The BJP’s poor performance in the 2024 general election was seen as a backlash against its alliances with breakaway factions of Shiv Sena and NCP. Experts predicted a tough fight in the Maharashtra Assembly election, with exit polls favoring the BJP’s NDA or Mahayuti over theIndia alliance for a narrow win.
However, the results were shocking: BJP emerged as the single largest party with 132 seats, its best-ever performance, achieving an 85% strike rate. It routed the Congress-led MVA or India, which had gained momentum in the Lok Sabha polls just six months earlier.
For the first time in Maharashtra’s history, no opposition party secured 10% of the seats required to claim leader of opposition status. BJP’s unprecedented turnaround in such a short time of six months is unprecedented or unheard of in Indian politics.
There are uncanny similarities between the Haryana and Maharashtra elections which raises some serious questions. Both saw record-high voter turnouts, with Maharashtra’s the highest in three decades—a trend historically favoring anti-incumbency.
More importantly, if it’s a return of “Modi Waves”, then why are BJP’s victories limited to BJP-ruled states. Why didn’t it extend to other states like Jharkhand and Jammu & Kashmir?
If BJP was so sure of winning, then why did BJP leader Vinod Tawde resort to paying voters? Why did the media fail to capture this Modi wave phenomenon ? BJP’s leap from a 32% success rate in the general election to nearly 85% in six months is unprecedented and worthy of a case study by other parties.

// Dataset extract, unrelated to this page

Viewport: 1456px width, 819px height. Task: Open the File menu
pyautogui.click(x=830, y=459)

A new trend has emerged in the Haryana and Maharashtra elections: a sharp rise in voting percentages after 5 pm, when polls are near closing. In Maharashtra, turnout jumped from 55% at 5 pm to 68% the next day—a 13% increase.
This raises concerns, as these figures are based on real-time data recorded on Form 17A by the presiding officer, which tracks voter attendance throughout the day. How can the data vary the next day to such an extent? Certainly there are certain loopholes or vulnerabilities in the system, which are being exploited.

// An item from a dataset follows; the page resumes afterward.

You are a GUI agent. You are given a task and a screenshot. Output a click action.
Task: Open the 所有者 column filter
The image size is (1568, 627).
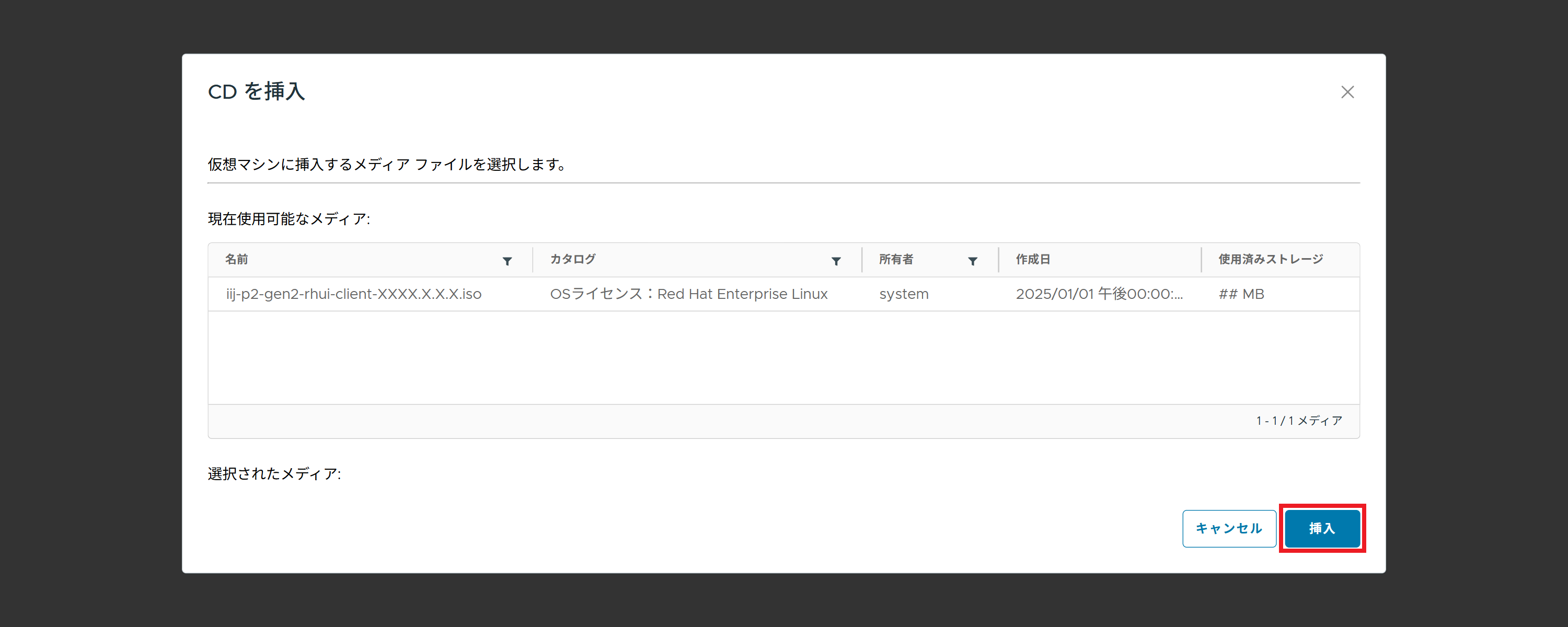[x=972, y=261]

EVMs: The Pandora’s Box of India’s Electoral Integrity
Technological devices generally use two types of authentication: Single Factor Authentication(SFA) and Multi-Factor Authentication (MFA).

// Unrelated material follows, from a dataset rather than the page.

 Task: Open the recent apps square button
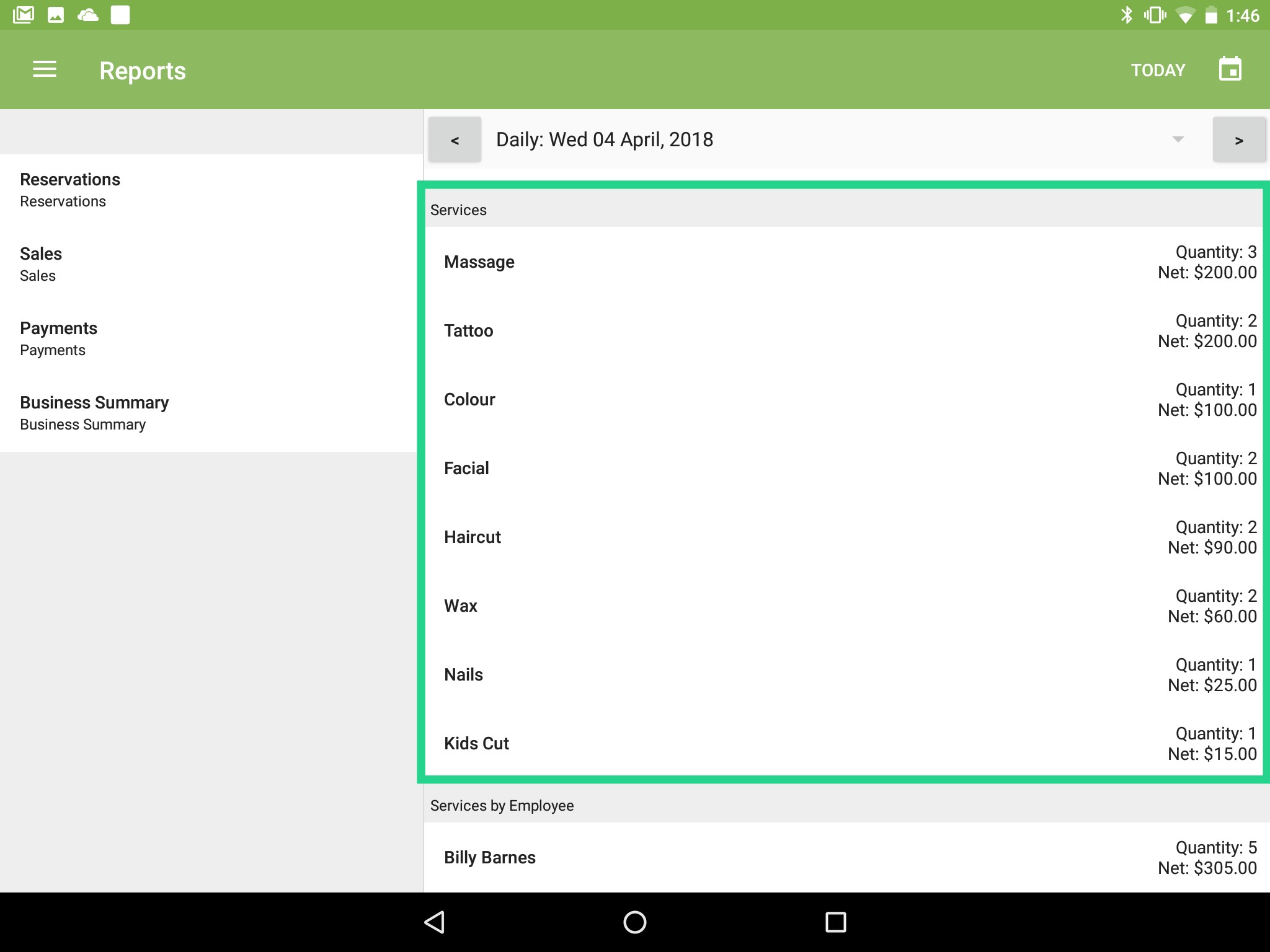tap(835, 922)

SFA, like email ID and password, grants access only to those with the password. MFA adds an extra layer of security, such as requiring an OTP sent to a verified number, to ensure only the authorized user can access the system.
Even with access to a password, a malicious user can’t log in without the OTP sent to the authorized person. This two-factor authentication, also used in banking, ensures security.
For example, ATM withdrawals provide both a screen message and a printed slip or SMS as proof. Without this, there would be no proof to report unauthorized transactions, creating a significant vulnerability.
The Indian EVM system currently uses single-factor authentication, making it vulnerable to manipulation. EVMs consist of two units: the control unit, operated by the polling officer, and the balloting unit, used by the voter.
While the VVPAT feature allows voters to verify their vote, only five VVPAT machines per segment are cross-checked with EVM results. Instead, these should be selected based on objections from the top two candidates.
The Election Commission (EC) must address discrepancies transparently to maintain trust, especially since it controls voter data, EVMs and VVPAT slips. On top of that, Chief Election Commissioner was appointed by the Modi government and worked under Modi’s second term as finance secretary. It’s a direct conflict, if not clash, of interest. It’s like a convict choosing his favorite judge.
Given concerns about conflicts of interest, the EC should adopt multi-factor authentication or revert to paper ballots to ensure credibility rather than ignoring it. Otherwise, India’s election will be much like Russia or North Korea, where everyone knows the result before the elections.